Заявив, что он не верит в фальшивую, лицемерную, невоспитанную, ленивую русскую интеллигенцию, Чехов так заканчивал свои рассуждения: "Я верую в отдельных людей, я вижу спасение в отдельных личностях, разбросанных по всей России там и сям — интеллигенты они или мужики, — в них сила, хотя их и мало. Несть праведен пророк в отечестве своем; и отдельные личности, о которых я говорю, играют незаметную роль в обществе, они не доминируют, но работа их видна…"
В то время, когда писались эти строки, Россия уже вступала в третий, пролетарский период русского освободительного движения, но буря — движение самих масс — еще только зрела в стране. И все же Чехов, столь далекий и от марксизма, и от растущего рабочего движения в стране, улавливал общее направление исторического развития. Об этом свидетельствует и концовка его рассуждений о роли отдельных личностей, или "партизанов прогресса", если пользоваться терминологией Н. В. Шелгунова. Писатель говорит тут не об аптечках и библиотечках, не о модных либеральных начинаниях, а о том, что он считал коренным и главным, — о неуклонном продвижении вперед науки, о том, что нравственные вопросы начинают приобретать все более беспокойный характер, о росте общественного самосознания. Что при этом он имел в виду, показало его последующее письмо, в котором он заявил, что общественное мнение, выявившееся в связи со студенческим движением, показало, что Россия, слава богу, уже не Турция.
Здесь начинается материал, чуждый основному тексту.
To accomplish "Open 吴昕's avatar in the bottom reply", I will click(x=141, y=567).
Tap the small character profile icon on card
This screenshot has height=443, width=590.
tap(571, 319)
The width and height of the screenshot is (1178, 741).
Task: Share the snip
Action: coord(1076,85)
Нет сомнения, чем яснее вырисовывался перед Чеховым размах студенческого движения, тем тверже становилось его убеждение в том, что жизнь идет к крутым переменам, что она становится все интереснее и интереснее. Но, вот беда, — тем тоскливее и неуютнее было ему в провинциальной, скучной Ялте. Уже в ноябре 1898 года он готов променять хорошую погоду на дурную московскую, лишь бы попасть в толчею, которая помогает не замечать погоды, а в январе 1899 года пишет Иорданову: "Вот уже неделя, как в Ялте непрерывно идут дожди, и я готов кричать караул от скуки. А как много я теряю оттого, что живу здесь!" В феврале: "Приходится делать над собой усилие, чтобы жить здесь изо дня в день и не роптать на судьбу". И все же ропот пробивается в его письмах. "Я точно армейский офицер, заброшенный на окраину", — это в феврале. Потом Авиловой: "Беллетрист Иван Щеглов называет меня Потемкиным и… восхваляет меня за уменье жить. Если я Потемкин, то зачем же я в Ялте, зачем здесь так ужасно скучно. Идет снег, метель, в окна дует, от печки идет жар, писать не хочется вовсе, и я ничего не пишу".
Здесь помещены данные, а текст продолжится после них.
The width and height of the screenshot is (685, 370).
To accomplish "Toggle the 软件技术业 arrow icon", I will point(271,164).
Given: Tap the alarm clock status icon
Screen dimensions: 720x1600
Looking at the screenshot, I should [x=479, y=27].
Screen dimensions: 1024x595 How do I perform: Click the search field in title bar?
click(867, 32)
Это чувство тоски и одиночества, похожее на то, которое переживает человек, искусственно вырванный из привычной среды, оказавшийся в заключении или ссылке, будет все нарастать у Чехова независимо от обилия дел, многолюдья, интересных ялтинских встреч и знакомств.
Помимо общего ощущения оторванности от привычной обстановки, от большой жизни, были к тому еще и дополнительные, особые причины. Драматизм сложившейся ситуации обострялся тем, что писатель был оторван от Москвы именно тогда, когда его властно потянуло туда. В первую очередь такой притягательной силой стал для Чехова Московский Художественный театр.
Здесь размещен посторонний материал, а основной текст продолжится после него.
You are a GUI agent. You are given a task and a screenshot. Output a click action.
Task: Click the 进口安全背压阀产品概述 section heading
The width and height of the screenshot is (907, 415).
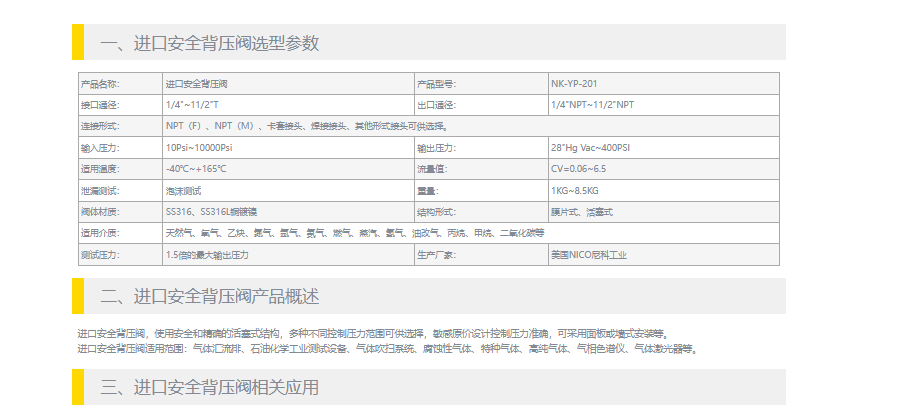209,296
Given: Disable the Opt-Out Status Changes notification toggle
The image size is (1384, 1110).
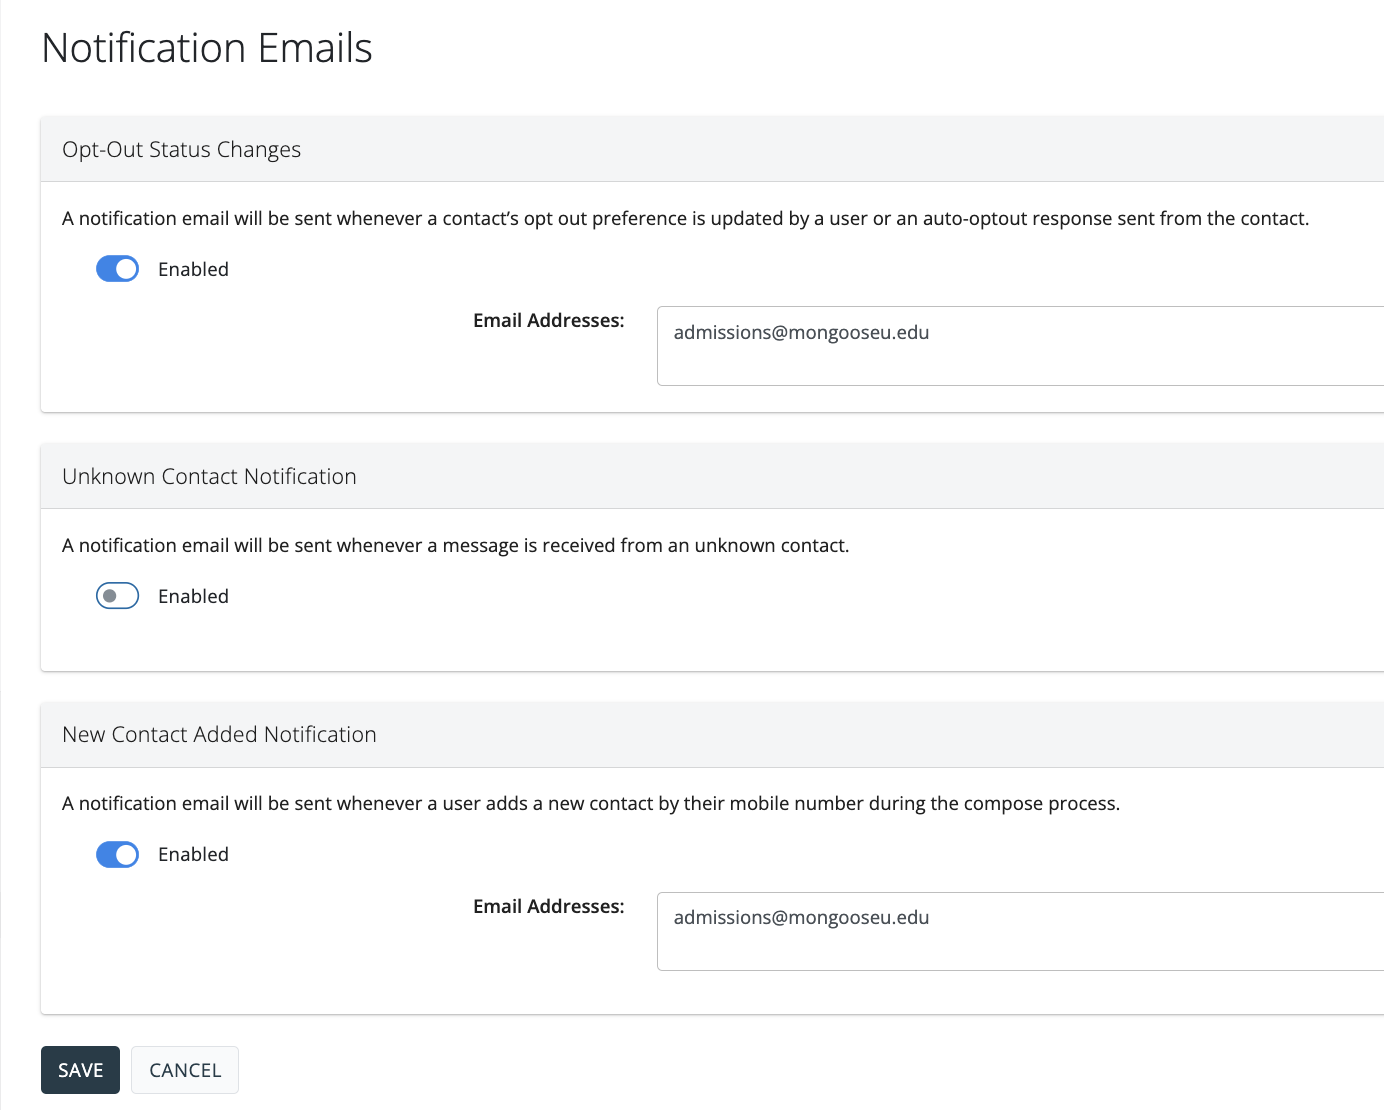Looking at the screenshot, I should [117, 269].
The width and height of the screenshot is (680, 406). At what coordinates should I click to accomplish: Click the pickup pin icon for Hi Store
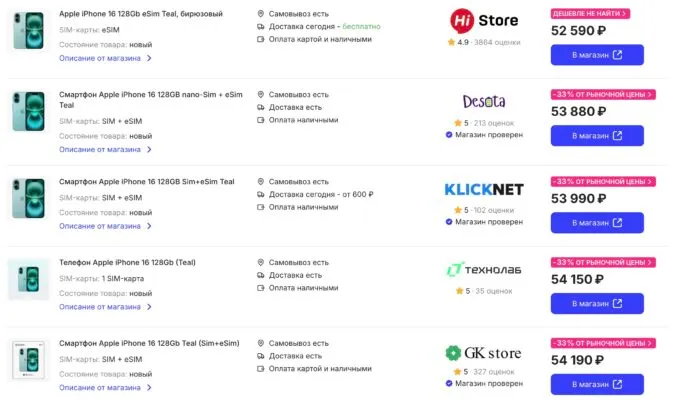point(261,13)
Принципиальные основы будущего Московского Художественного общедоступного театра были заложены во время знаменитой встречи К. С. Станиславского и Вл. И. Немировича-Данченко, которая состоялась 21 июня 1897 года. Началась она в 14 часов в ресторане "Славянский базар", а закончилась на даче Станиславского под Москвой в 8 часов утра на следующий день. "Программа начинающегося дела, — вспоминал Станиславский, — была революционна. Мы протестовали и против старой манеры игры, и против театральности, и против ложного пафоса, декламации, и против актерского наигрыша, и против дурных условностей постановки, декораций, и против премьерства, которое портило ансамбль, и против всего строя спектаклей, и против ничтожного репертуара тогдашних театров". Надо ли говорить, что это была война против давних врагов и Чехова, против той рутины, которая доставила ему столько огорчений, загубила постановку "Чайки" на сцене Александрийского театра. Естественно, поэтому, что Чехов-драматург и новый театр должны были встретиться. И они встретились.